As the general elections approaches, we need to learn from the above. There is need for national peace committee to go a little beyond facilitating the signing of Peace Accords among political parties and their candidates. Meetings should be facilitated between their families, as this would send a signal to their die-hard supporters and electorates that the coming elections is not war but merely a democratic contest between brothers and sisters.
All stakeholders should go into the elections with a high sense of mutual understanding and respect without arrogantly claiming any non-existing superiority. That is the spirit upon which the marriage of political strange fellows who find themselves in the same political party is based in Nigeria.
It is also the spirit upon which the partnership of many Nigeria business men and women is based despite their cultural, religious and ethnic incompatibilities.
We need to go into the forthcoming elections, bearing in mind that whether PDP, APC or any other political party, we are all Nigerians; we are all brothers and sisters. Whoever wins the election is not going to invent his/her own constitution but will be guided ultimately by the Nigeria constitution. This means we shall all emerge winners after all.
After the elections, we should all embrace each other in the spirit of brotherhood, friendship and unity and rally round the elected leaders, as we prepare and wait patiently towards another round of elections in 2023.
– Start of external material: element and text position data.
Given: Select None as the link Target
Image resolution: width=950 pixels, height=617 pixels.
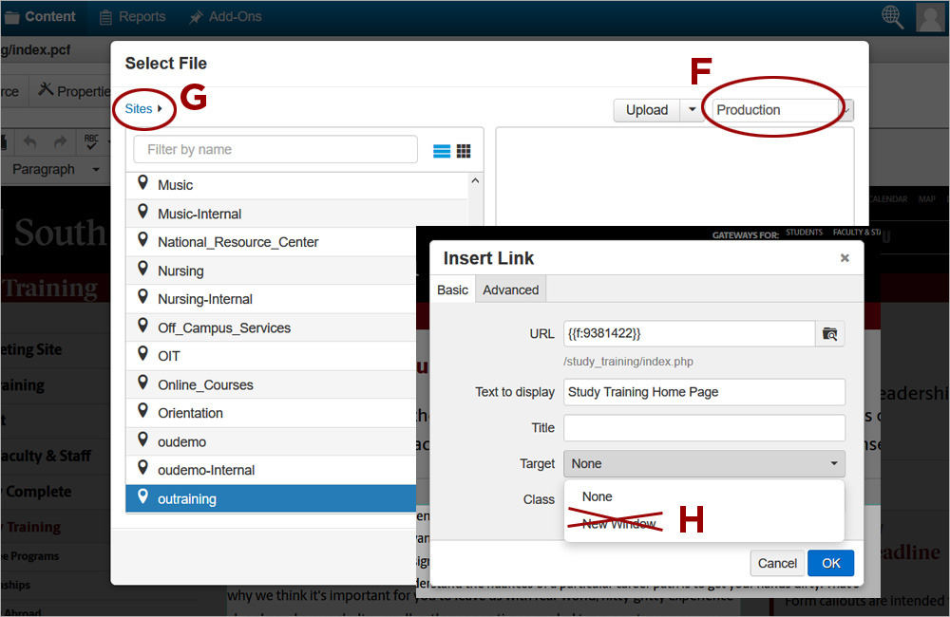Looking at the screenshot, I should 598,496.

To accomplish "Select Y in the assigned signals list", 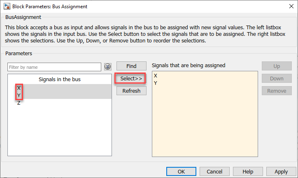I will [x=156, y=83].
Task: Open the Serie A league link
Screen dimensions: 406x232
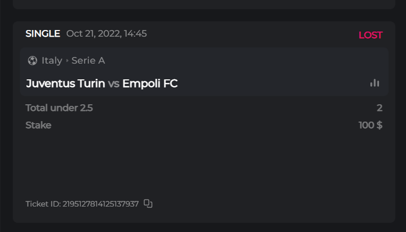Action: click(x=88, y=61)
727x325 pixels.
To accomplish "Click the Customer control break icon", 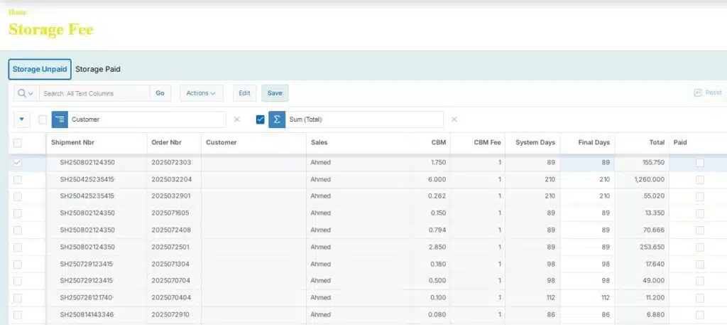I will click(60, 119).
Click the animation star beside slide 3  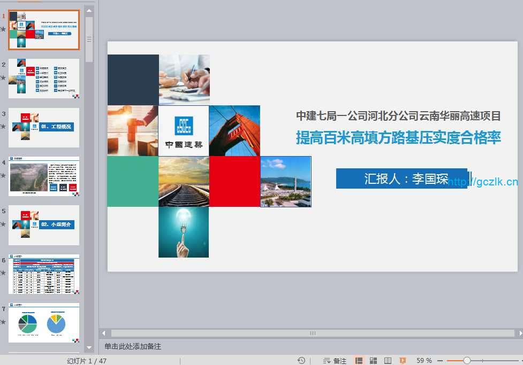click(x=3, y=127)
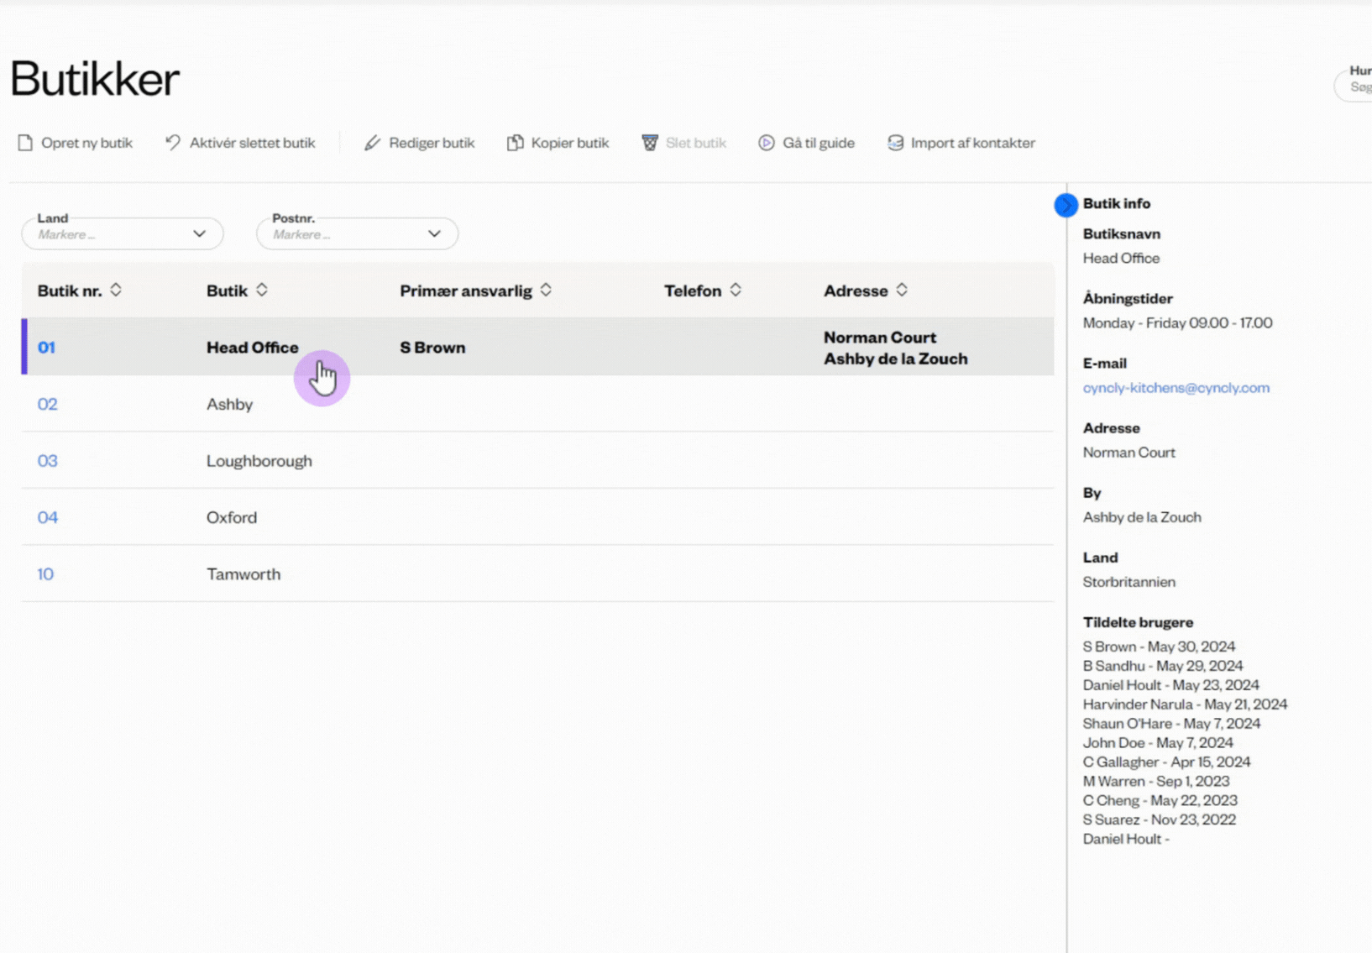Screen dimensions: 1372x953
Task: Sort table by Telefon column
Action: [736, 290]
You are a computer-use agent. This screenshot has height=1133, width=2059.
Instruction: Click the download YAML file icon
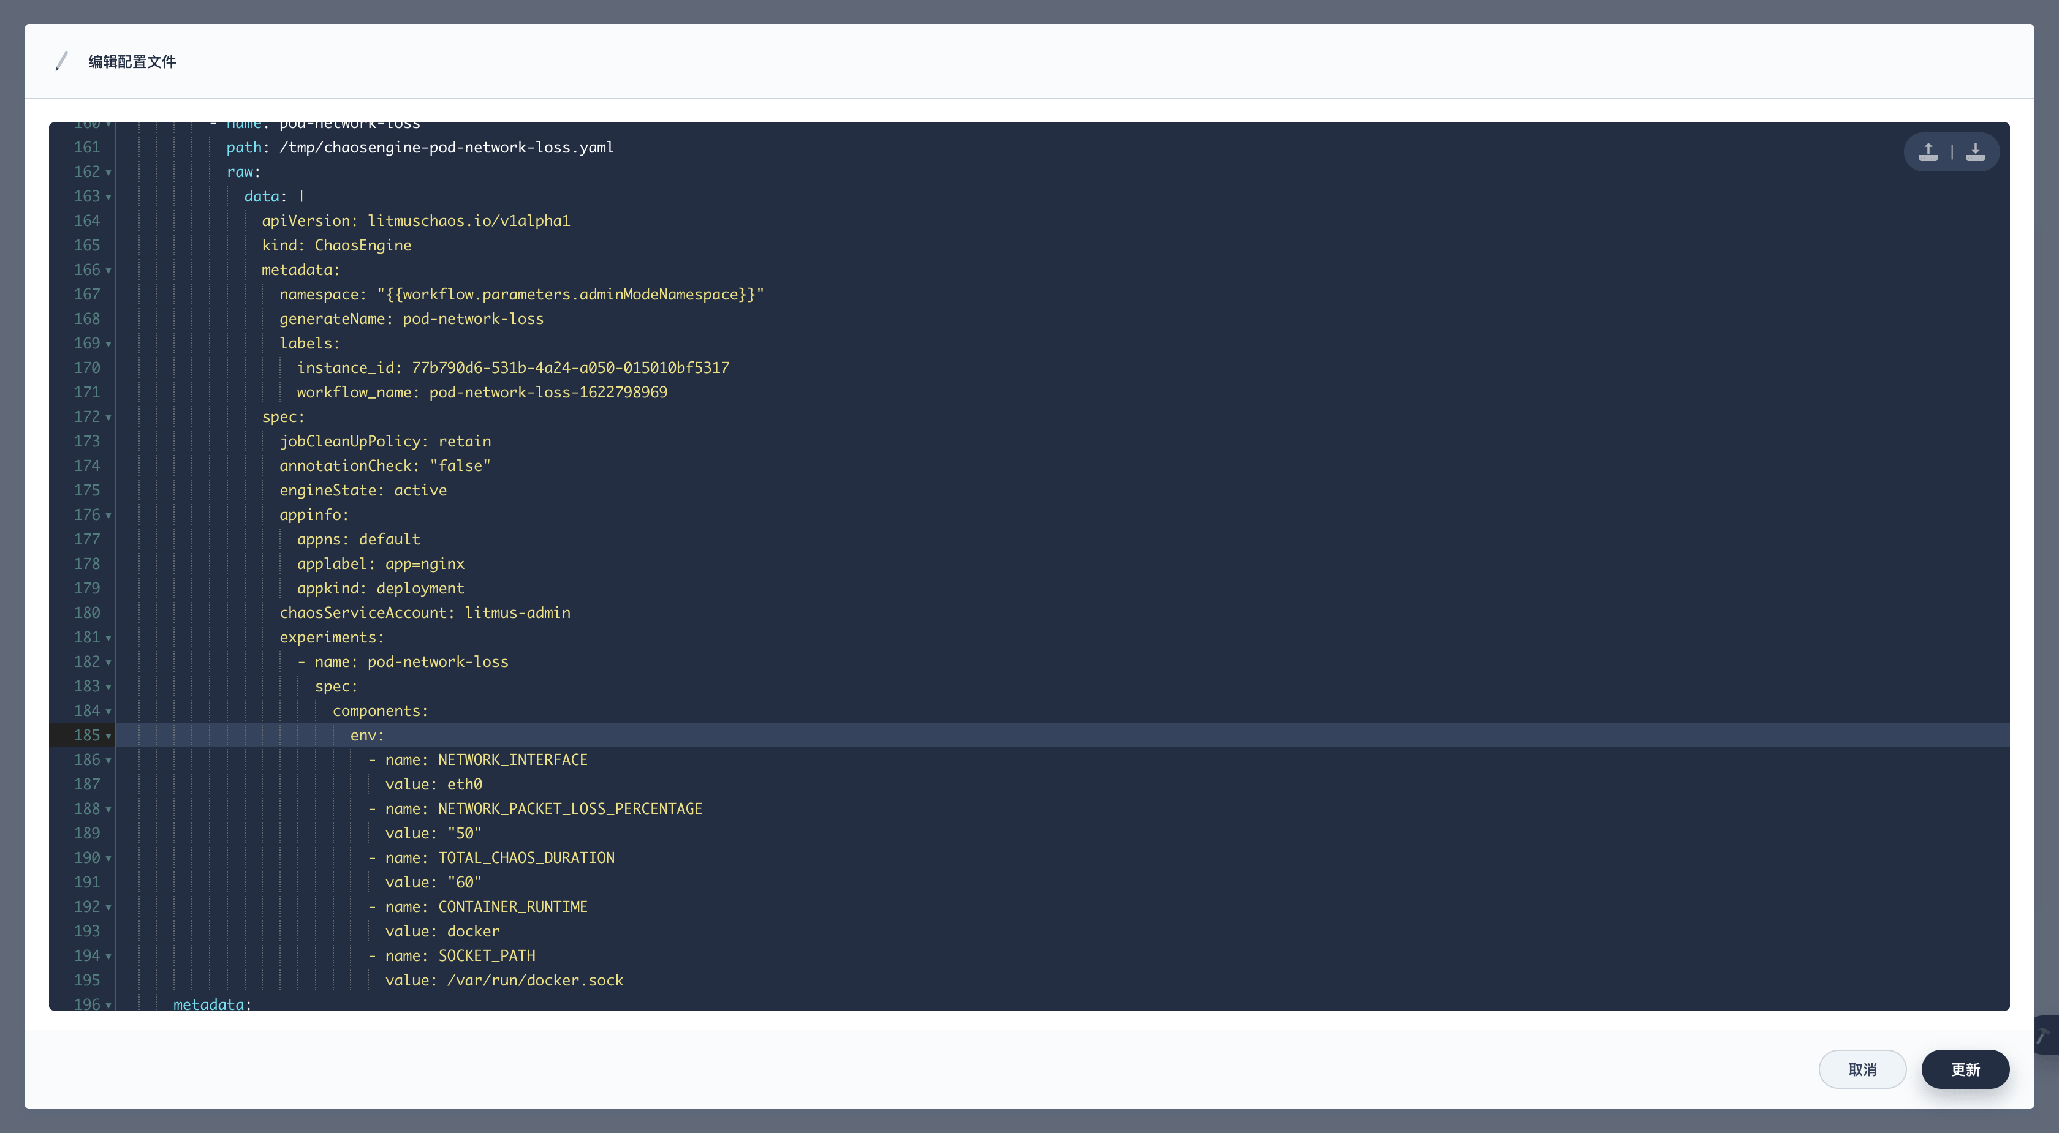[1975, 152]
Beyond the provocative utterances, political threats and gimmicks from the PDP, APC and the rest of the political parties, all the participants in this forthcoming presidential election have all exhibited a sense of patriotism and their belief in democracy.
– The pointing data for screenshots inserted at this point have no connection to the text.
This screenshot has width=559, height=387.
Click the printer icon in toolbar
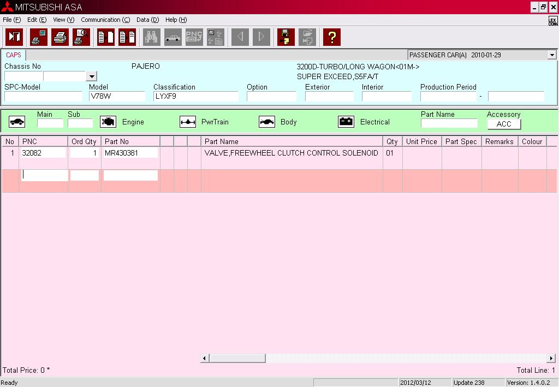click(60, 37)
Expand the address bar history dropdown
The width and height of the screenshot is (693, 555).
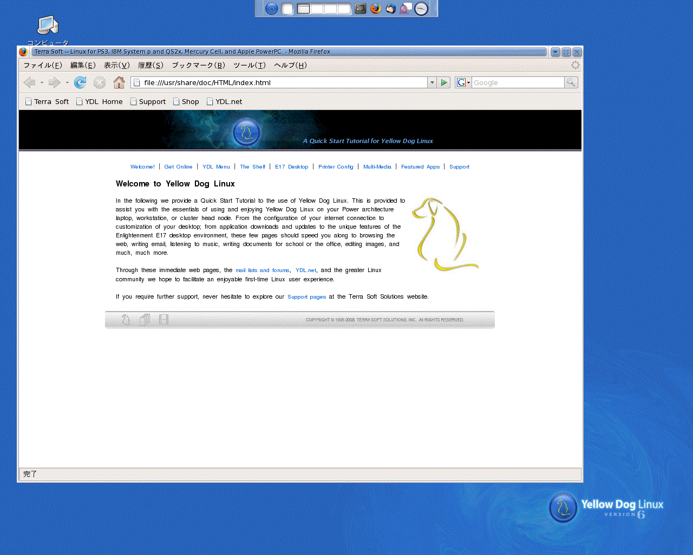[432, 82]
The truth is, a winner will eventually emerge at the end of the elections. Whether the APC with the mantra of ‘next level’ or the PDP with the slogan ‘get Nigeria working again’ eventually wins in the forthcoming general election, the most important thing in a competition is in the participation and not who wins or loses. All stakeholders would have in one way or the other strengthened democracy in Nigeria.
Whether you are a supporter of APC, PDP or other political parties, you should bear in mind that the rights of others starts where your own stops. Just as you are free to market and sell your preferred party and candidates publicly, you should also allow others to freely do so without attacking or making an attempt to shut them down.
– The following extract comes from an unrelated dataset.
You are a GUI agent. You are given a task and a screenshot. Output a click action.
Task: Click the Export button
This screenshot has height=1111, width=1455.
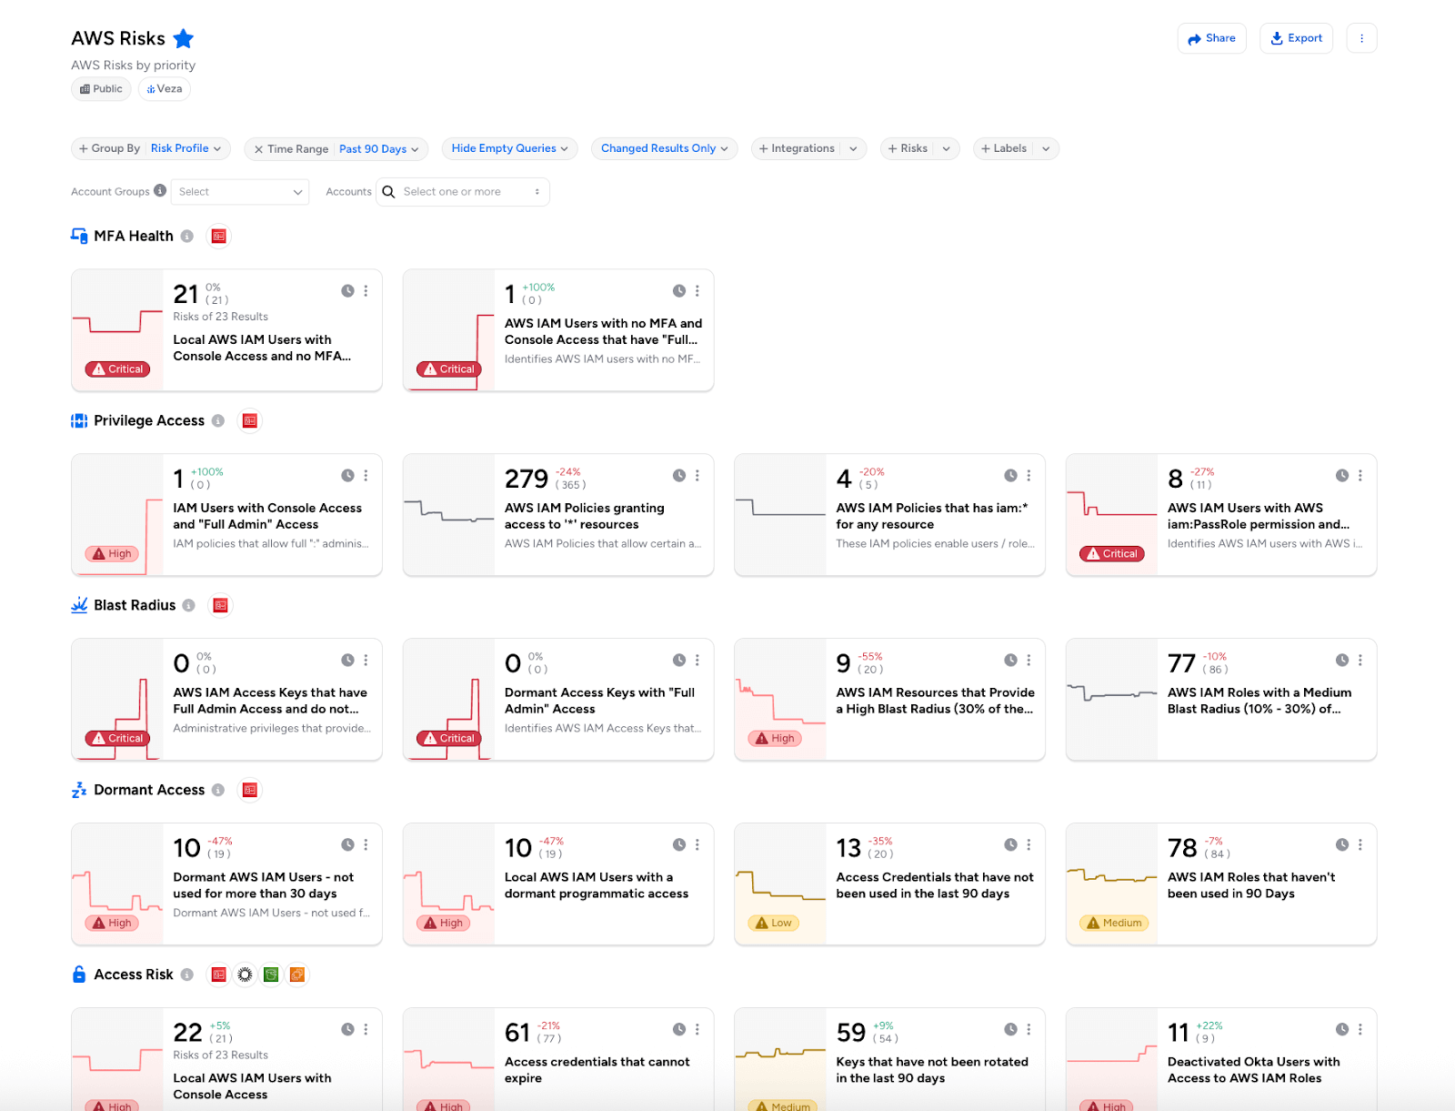tap(1296, 38)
Campaigns should be based on the real issues that concern the Nigeria and the overall wellbeing of Nigerians, and not trivial, sentimental and divisive issues. Improved infrastructural development, healthcare delivery system, agriculture revolution, advancement in engineering, science and technology, accessible and low-interest loans for SMEs, quality and affordable education, access to clean water and general security should take a front seat and characterize the campaigns by all political parties and their candidates.
After the Nigerian Independence in October 1, 1960, the country has found itself enmeshed in violent clashes and the civil war during which several lives and properties worth billions were destroyed. Peace is achievable by anyone and everyone, all that is needed is the resolve for peace. Our leaders should take concrete steps to ensure peace and stability by recognizing all tribes and religions as equals. There is always a reason for any form of anger; behind every person’s anger is a deep seated pain that makes the angry man lash out at anyone and everyone within reach. Yet all it takes is love, empathy and understanding to calm frayed nerves, cool and douse anger and tension and finally bring about peace and love to troubled waters again.
Let’s say no to pre and post election violence, election is not war. Peacefully campaign for your preferred candidate, without harassing and attacking others with contrary opinion.